Go through the listing and count the lines with "button" in them; write only the number.
──────── Study material
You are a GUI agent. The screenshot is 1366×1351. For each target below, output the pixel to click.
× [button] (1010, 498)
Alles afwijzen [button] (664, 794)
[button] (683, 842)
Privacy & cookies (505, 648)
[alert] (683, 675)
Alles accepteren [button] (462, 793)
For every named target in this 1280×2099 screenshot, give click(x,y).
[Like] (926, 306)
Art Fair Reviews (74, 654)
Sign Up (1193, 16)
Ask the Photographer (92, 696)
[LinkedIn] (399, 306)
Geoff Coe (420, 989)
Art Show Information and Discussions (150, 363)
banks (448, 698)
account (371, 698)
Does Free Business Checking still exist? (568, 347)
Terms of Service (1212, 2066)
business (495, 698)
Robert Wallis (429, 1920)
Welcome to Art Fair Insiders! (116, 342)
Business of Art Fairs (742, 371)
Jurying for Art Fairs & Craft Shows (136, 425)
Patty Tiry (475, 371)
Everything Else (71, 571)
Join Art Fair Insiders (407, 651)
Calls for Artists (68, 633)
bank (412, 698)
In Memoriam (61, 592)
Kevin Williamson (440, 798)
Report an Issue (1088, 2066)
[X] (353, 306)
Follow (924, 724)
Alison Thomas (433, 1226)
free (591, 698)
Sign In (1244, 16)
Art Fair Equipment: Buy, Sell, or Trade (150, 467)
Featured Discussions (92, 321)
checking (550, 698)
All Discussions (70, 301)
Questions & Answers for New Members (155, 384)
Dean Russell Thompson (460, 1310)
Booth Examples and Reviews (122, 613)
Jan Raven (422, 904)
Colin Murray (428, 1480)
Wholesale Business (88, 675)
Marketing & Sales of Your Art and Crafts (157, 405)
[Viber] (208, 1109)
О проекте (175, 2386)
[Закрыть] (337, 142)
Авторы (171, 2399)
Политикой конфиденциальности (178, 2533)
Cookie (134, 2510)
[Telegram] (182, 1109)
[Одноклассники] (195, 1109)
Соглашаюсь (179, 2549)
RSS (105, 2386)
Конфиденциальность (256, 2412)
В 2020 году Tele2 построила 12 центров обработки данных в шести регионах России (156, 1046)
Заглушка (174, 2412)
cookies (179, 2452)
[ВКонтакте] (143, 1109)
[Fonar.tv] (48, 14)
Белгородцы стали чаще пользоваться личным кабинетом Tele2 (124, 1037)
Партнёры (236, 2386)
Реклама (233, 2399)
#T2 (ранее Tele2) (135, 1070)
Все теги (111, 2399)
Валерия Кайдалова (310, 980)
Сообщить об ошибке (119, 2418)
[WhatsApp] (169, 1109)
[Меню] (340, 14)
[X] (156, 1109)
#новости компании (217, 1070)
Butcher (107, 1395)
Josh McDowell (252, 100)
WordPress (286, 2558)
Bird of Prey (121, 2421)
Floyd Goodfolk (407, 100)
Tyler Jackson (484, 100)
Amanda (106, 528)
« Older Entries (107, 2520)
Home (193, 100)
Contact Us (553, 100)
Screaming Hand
────────────────
◆ **Result**:
4